Hamiltonian triangle-free graphs admit B_3-string contact representations.

3-regular bipartite graphs admit B_2-string contact representations.

Hamiltonian bipartite graphs can be represented with all but one string as B_1-shapes.

Abstract

An axis-aligned string is a simple polygonal path, where each line segment is parallel to an axis in $\mathbb{R}^3$. Given a graph $G$, a string contact representation $\Psi$ of $G$ maps the vertices of $G$ to interior disjoint axis-aligned strings, where no three strings meet at a point, and two strings share a common point if and only if their corresponding vertices are adjacent in $G$. The complexity of $\Psi$ is the minimum integer $r$ such that every string in $\Psi$ is a $B_r$-string, i.e., a string with at most $r$ bends.
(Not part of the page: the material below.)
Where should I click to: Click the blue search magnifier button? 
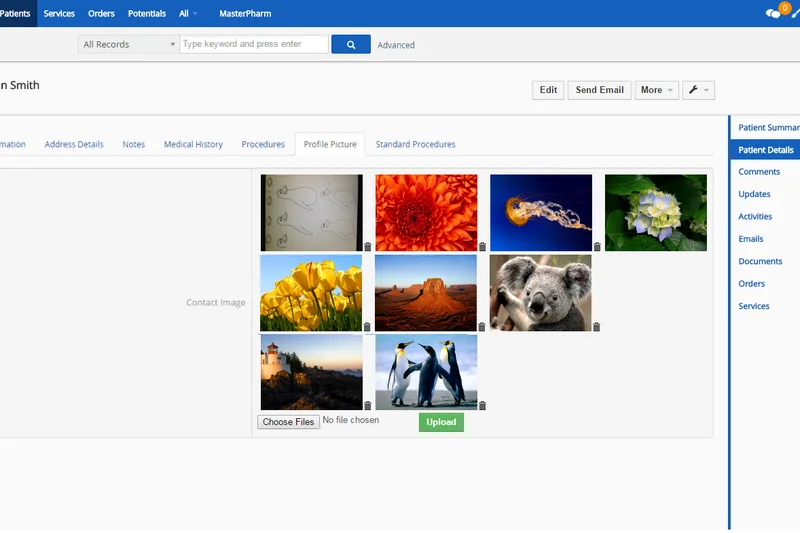(x=350, y=44)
While a result of Duncan et al. implies that every graph $G$ with maximum degree 4 has a string contact representation using $B_4$-strings, we examine constraints on $G$ that allow string contact representations with complexity 3, 2 or 1. We prove that if $G$ is Hamiltonian and triangle-free, then $G$ admits a contact representation where all the strings but one are $B_3$-strings. If $G$ is 3-regular and bipartite, then $G$ admits a contact representation with string complexity 2, and if we further restrict $G$ to be Hamiltonian, then $G$ has a contact representation, where all the strings but one are $B_1$-strings (i.e., $L$-shapes). Finally, we prove some complementary lower bounds on the complexity of string contact representations.